* Source document *
== Segment start ==

The appeal to authority is not a method of winning an argument; it is a method of avoiding an argument, by foisting it (your burden of argument) onto an absent third party. Even a recognized authority can be wrong, but a good and knowledgeable authority will be able to argue his point. You, on the other hand, are reduced to name-dropping, and "irrational" is actually an understatement.

It is also hypocritical; you ignore the conclusions of the world's geologists, biologists, paleontologists, and astrophysicists in their various chosen fields of specialization because you don't trust their authority, but when some lunatic at a Bible school makes claims of expertise in a field that is not his own, you believe that his qualifications make his opinion unquestionable. Your problem is that your conclusion is pre-ordained. Methods, facts, and ideas which fit into your preconceived expectations are good, everything else is merely noise to be dismissed out of hand, and you don't even bother maintaining the illusion of a consistent, rational approach even though you claim to be rational.

Can you provided an example of how inanimate chemicals suddenly organize themselves into a complex structure such as a cell?

Standard-issue Creationist ignorant strawman version of abiogenesis. The first organic self-replicator was not a cell.

Show me how it is done and where I can observe it occuring? Man made labs don't count.

== Segment end ==

* Data to examine *

== Segment start ==

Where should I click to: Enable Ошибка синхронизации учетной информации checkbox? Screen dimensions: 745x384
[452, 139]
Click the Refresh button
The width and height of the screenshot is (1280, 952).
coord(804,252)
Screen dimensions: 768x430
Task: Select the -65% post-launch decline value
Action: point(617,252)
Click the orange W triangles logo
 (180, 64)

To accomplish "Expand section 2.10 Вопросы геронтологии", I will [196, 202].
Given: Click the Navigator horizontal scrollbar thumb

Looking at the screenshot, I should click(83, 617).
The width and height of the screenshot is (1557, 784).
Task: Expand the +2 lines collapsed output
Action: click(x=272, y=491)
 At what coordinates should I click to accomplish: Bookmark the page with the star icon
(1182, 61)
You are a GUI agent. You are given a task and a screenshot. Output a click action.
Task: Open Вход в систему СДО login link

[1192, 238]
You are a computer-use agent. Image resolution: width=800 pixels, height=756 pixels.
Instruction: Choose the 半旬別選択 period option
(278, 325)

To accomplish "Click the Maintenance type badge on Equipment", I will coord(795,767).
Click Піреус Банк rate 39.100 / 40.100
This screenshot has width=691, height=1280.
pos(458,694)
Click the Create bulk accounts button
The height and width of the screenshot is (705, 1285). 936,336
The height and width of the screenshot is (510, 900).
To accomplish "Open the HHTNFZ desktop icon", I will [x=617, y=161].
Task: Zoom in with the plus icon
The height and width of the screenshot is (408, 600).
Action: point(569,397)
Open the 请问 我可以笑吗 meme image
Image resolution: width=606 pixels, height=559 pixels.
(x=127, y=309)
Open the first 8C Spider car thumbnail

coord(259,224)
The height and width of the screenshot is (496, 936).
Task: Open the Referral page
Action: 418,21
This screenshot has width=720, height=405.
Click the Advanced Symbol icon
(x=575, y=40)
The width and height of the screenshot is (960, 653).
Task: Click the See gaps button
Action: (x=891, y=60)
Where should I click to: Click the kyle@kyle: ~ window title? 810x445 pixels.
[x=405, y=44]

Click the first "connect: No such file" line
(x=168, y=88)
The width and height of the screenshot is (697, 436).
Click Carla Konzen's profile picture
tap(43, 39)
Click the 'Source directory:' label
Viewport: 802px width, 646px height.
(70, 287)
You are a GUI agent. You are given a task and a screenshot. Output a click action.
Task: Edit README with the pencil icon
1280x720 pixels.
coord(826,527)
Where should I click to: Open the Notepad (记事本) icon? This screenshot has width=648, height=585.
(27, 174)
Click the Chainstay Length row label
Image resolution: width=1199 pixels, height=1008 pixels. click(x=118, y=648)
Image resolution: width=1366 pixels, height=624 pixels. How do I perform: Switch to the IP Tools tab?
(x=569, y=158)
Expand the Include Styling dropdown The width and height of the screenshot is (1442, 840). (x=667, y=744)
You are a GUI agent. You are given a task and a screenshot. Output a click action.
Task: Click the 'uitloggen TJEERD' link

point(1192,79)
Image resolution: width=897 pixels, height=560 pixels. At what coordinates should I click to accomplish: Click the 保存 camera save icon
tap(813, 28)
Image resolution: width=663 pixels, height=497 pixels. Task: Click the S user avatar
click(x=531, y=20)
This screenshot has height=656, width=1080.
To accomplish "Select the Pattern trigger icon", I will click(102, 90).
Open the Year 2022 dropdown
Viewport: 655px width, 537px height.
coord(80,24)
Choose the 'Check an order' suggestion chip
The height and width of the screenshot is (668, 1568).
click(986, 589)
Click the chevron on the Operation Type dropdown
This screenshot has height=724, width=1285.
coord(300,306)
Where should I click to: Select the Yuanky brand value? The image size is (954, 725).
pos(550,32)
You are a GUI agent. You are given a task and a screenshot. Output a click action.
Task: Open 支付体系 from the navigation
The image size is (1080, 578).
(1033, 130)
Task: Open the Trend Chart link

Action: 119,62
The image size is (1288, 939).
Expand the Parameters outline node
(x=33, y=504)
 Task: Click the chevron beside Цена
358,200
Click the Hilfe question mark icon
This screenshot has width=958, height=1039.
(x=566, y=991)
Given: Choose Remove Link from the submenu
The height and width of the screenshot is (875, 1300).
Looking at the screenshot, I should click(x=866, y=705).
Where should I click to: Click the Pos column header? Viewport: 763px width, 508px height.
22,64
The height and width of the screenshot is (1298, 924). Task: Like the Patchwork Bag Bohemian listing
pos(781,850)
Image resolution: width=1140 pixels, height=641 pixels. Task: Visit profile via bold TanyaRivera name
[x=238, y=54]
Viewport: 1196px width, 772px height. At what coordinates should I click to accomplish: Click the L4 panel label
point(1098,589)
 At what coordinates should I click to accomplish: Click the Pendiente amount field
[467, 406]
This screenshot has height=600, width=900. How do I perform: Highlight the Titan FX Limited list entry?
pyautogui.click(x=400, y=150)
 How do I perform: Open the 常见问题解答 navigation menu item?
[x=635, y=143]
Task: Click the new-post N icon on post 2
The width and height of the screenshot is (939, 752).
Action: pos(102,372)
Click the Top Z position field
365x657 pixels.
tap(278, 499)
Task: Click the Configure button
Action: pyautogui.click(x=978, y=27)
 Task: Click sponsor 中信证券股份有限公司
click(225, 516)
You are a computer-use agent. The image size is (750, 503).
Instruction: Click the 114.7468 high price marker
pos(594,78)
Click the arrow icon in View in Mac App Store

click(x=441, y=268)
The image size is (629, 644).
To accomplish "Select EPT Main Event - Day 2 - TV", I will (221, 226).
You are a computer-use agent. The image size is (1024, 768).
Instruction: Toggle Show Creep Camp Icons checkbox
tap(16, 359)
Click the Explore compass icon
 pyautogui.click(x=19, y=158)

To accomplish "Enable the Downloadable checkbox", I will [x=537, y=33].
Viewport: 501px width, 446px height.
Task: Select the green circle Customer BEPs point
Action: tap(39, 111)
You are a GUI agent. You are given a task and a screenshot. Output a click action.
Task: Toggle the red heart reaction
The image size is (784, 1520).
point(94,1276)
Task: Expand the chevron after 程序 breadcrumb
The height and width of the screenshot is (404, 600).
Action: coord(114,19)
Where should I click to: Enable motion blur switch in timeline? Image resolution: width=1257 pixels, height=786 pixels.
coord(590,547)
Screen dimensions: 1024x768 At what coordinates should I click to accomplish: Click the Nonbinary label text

== Segment end ==

* Exercise instructions *
In the debate excerpt, why does the writer say the other side's use of authority is hypocritical? Answer in one to three sentences.

* Exercise response *
The other side ignores the conclusions of geologists, biologists, paleontologists, and astrophysicists in their own fields because they don't trust those experts' authority. Yet they treat the claims of someone at a Bible school as unquestionable, even though he claims expertise in a field that is not his own.